Durante a maior parte desse tempo, ele tem sido um elemento da oposição. Mas conseguiu seu maior sucesso na última eleição ao vincular sua antipatia de longa data pela imigração a outras questões mais importantes para os cidadãos holandeses, como a falta de moradias a preços acessíveis.
Para tentar encontrar uma saída para o impasse em torno da formação de um governo - e para evitar a opção menos favorita de todos, novas eleições - os políticos têm falado sobre arranjos pouco ortodoxos com pouco ou nenhum precedente.
Alguns têm cogitado a ideia de formar uma coalizão minoritária ou um gabinete que poderia incluir ministros de outros partidos menores. Ele também poderia incluir pessoas de fora da política, ex-políticos potencialmente respeitados que serviriam para criar um amortecedor maior entre o gabinete e o Parlamento. Mas os analistas políticos, assim como os próprios políticos, não sabem ao certo o que isso significaria na prática.

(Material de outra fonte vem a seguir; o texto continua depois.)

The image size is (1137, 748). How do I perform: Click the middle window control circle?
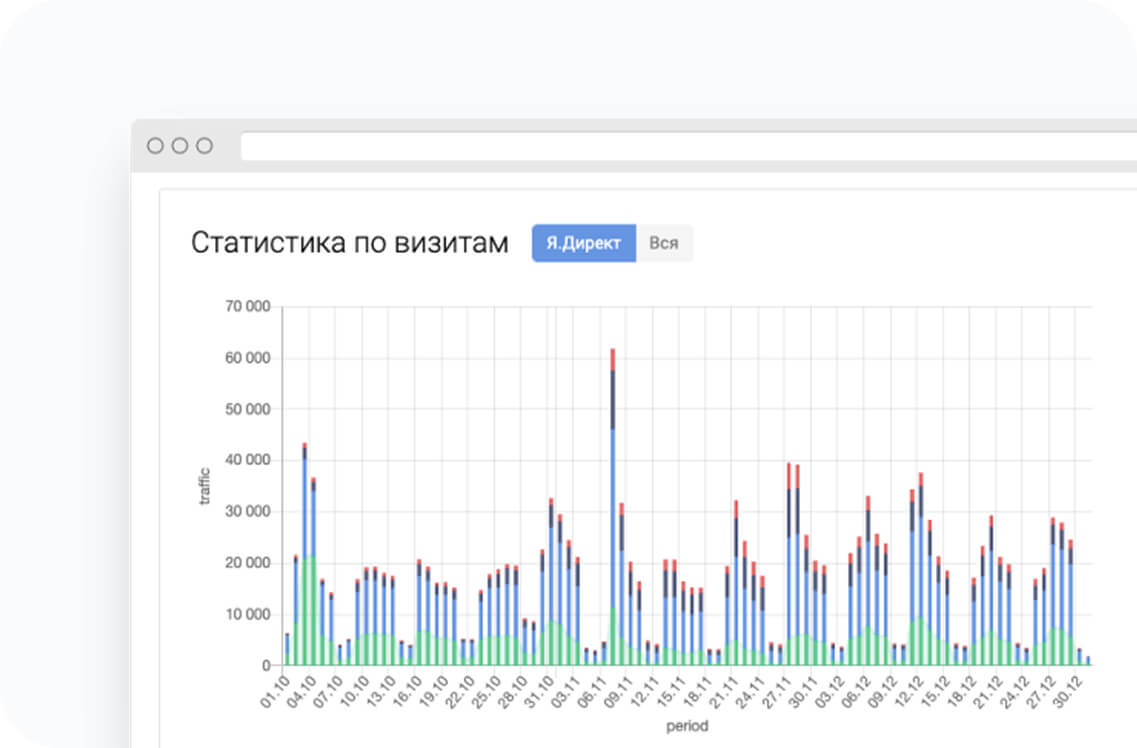coord(180,146)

No entanto, mesmo essas opções podem apenas reduzir o papel de Wilders. Elas poderiam impedi-lo de se tornar primeiro-ministro, mas em praticamente qualquer circunstância concebível, seu partido teria que fazer parte do governo. Quase não há como contornar isso.

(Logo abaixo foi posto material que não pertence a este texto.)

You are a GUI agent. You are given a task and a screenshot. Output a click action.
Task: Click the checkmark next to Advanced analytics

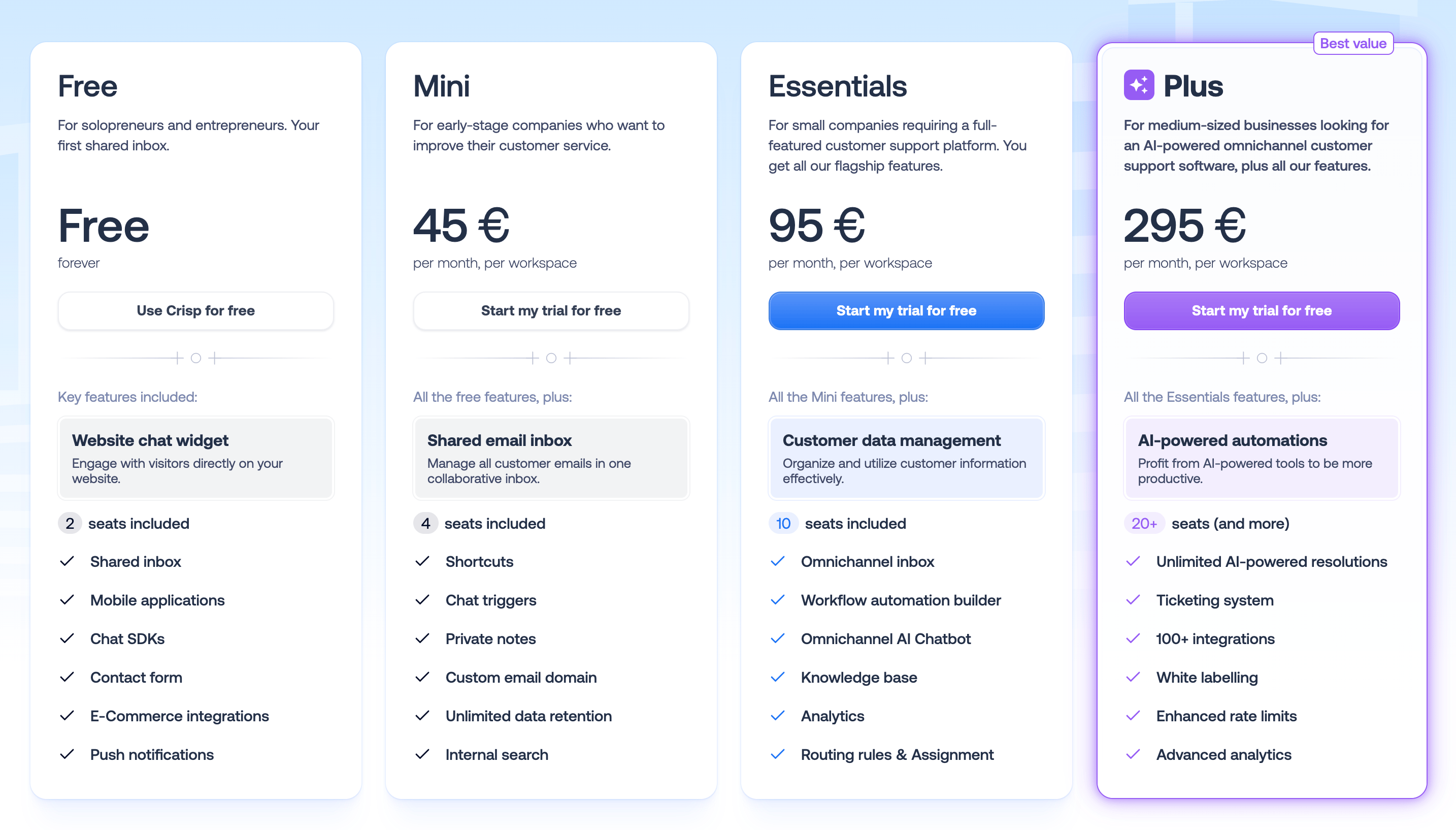[1133, 754]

Durante a rodada de negociações de coalizão que fracassou no mês passado, Wilders aproveitou a oportunidade de ser o centro das atenções políticas para dar o melhor de si e se apresentar como profissional e construtivo.
“Eu me comportei como o líder do maior partido”, disse Wilders durante um recente debate na Câmara dos Deputados.
Até mesmo partes tradicionalmente hostis da mídia holandesa o descreveram como confiável e profissional, incluindo um jornal de esquerda, o De Volkskrant, que há muito tempo o critica fortemente.
No entanto, Wilders continuou a ser combativo nas mídias sociais, uma plataforma favorita para suas explosões mais violentas. Seu comportamento continua a levantar dúvidas sobre sua capacidade de servir como uma força de união, um lado de Wilders que não foi visto nem testado durante seu tempo na oposição, de acordo com Stoker.
Por enquanto, os quatro partidos em negociação terão que retomar as conversas e chegar a um consenso sobre o tipo de estrutura de coalizão que podem apoiar antes de tentar chegar a um acordo de governo.
Embora as chances de uma coalizão tradicional com Wilders no comando possam diminuir em uma nova rodada de negociações, essa opção permanece.
O próprio Wilders diz que quer liderar o país. Quando perguntado em um recente debate parlamentar se ele ainda estava disposto a se tornar primeiro-ministro, sua resposta foi clara: “Não posso esperar.”